**Passage to read:**
The three intermediate tables `my_table_updated`, `my_table_filtered1` and `my_table_filtered2` all depend on only one
other table — the original `my_table`. Since they are independent of each other, when `my_table` is updated with new or
modified rows it is possible for the query engine to process the new rows into `my_table_updated`, `my_table_filtered1`
and `my_table_filtered2` at the same time. However, since `merged_tables` depends on those three tables, the query
engine cannot update the result of the [`merge`](../../reference/table-operations/merge/merge.md) operation until after
the `update()` and `where()`s for those three tables have been processed.

### Controlling Concurrency for `select`, `update` and `where`

The `select`, `update`, and `where` operations can parallelize within a single where clause or column expression. This can greatly improve throughput by using multiple threads to read existing columns or compute functions. Deephaven can only parallelize an expression if it is _stateless_, meaning it does not depend on any mutable external inputs or the order in which rows are evaluated. Many operations, such as String manipulation or arithmetic on one or more input columns are stateless. By default, the Deephaven engine assumes that expressions are not stateless. For `select` and `update`, you can change the configuration property `QueryTable.statelessSelectByDefault` to `true` to make columns stateless by default. For filters, change the property `QueryTable.statelessFiltersByDefault`.

> [!NOTE]
> In a future version of Deephaven, filters and selectables will be stateless by default.

The [`ConcurrencyControl`](https://docs.deephaven.io/core/javadoc/io/deephaven/api/ConcurrencyControl.html) interface allows you to control the behavior of [`Filter`](https://docs.deephaven.io/core/javadoc/io/deephaven/api/filter/Filter.html) (where clause) and [`Selectable`](https://docs.deephaven.io/core/javadoc/io/deephaven/api/Selectable.html) (column formula) objects.

**Given information:**

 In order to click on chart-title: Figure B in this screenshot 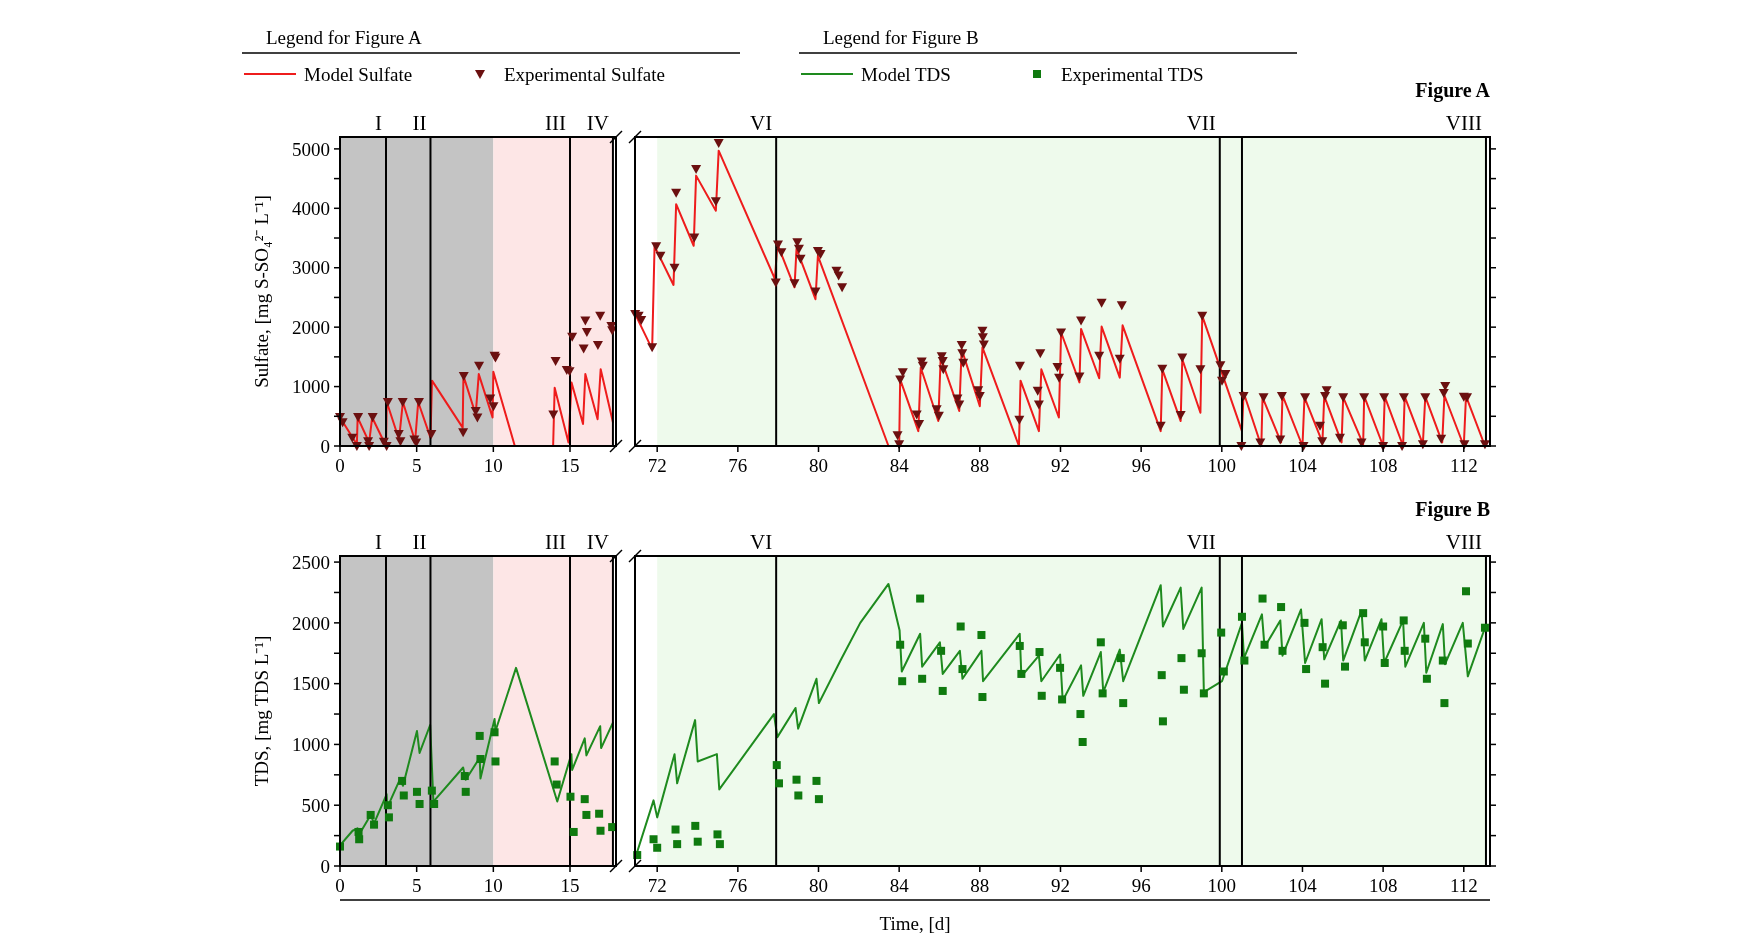, I will do `click(1452, 510)`.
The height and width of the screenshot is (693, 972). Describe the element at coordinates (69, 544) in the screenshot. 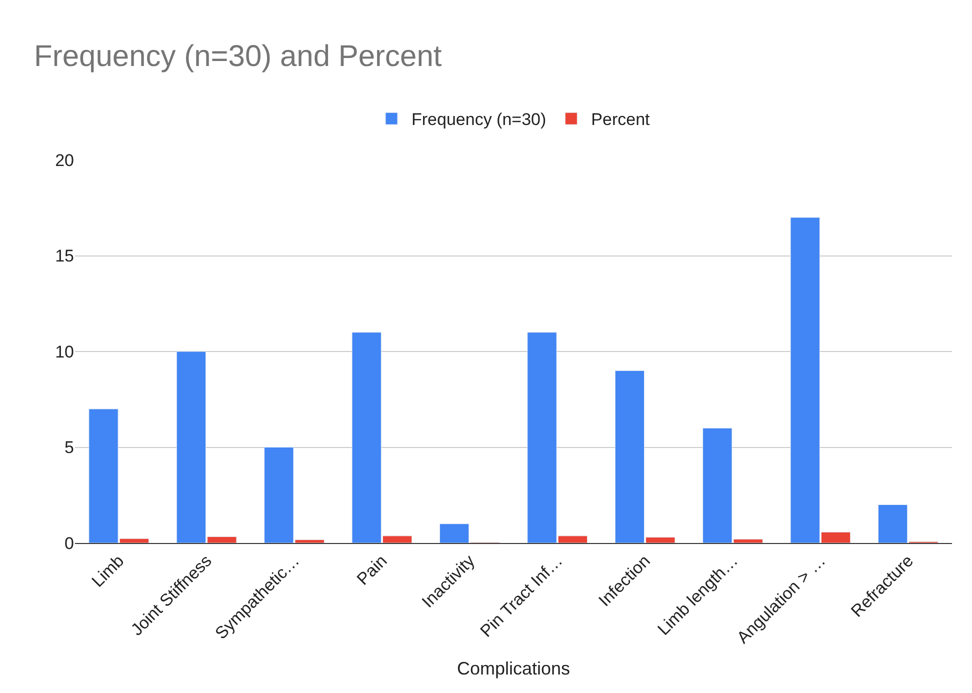

I see `y-tick-label: 0` at that location.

**Instructions:**
A: In the Deephaven concurrency passage, which table do `my_table_updated`, `my_table_filtered1` and `my_table_filtered2` each depend on?
B: Retype the part of the Deephaven concurrency passage that opens with the words containing "The three intermediate" and closes with "have been processed.".
C: According to the Deephaven concurrency passage, why must the query engine wait before updating the result of the `merge` operation?

**Answers per task:**
A: They each depend only on the original `my_table`.

B:
The three intermediate tables `my_table_updated`, `my_table_filtered1` and `my_table_filtered2` all depend on only one
other table — the original `my_table`. Since they are independent of each other, when `my_table` is updated with new or
modified rows it is possible for the query engine to process the new rows into `my_table_updated`, `my_table_filtered1`
and `my_table_filtered2` at the same time. However, since `merged_tables` depends on those three tables, the query
engine cannot update the result of the [`merge`](../../reference/table-operations/merge/merge.md) operation until after
the `update()` and `where()`s for those three tables have been processed.

C: `merged_tables` depends on `my_table_updated`, `my_table_filtered1` and `my_table_filtered2`. The engine therefore cannot update the merge result until the `update()` and `where()`s for those three tables have been processed.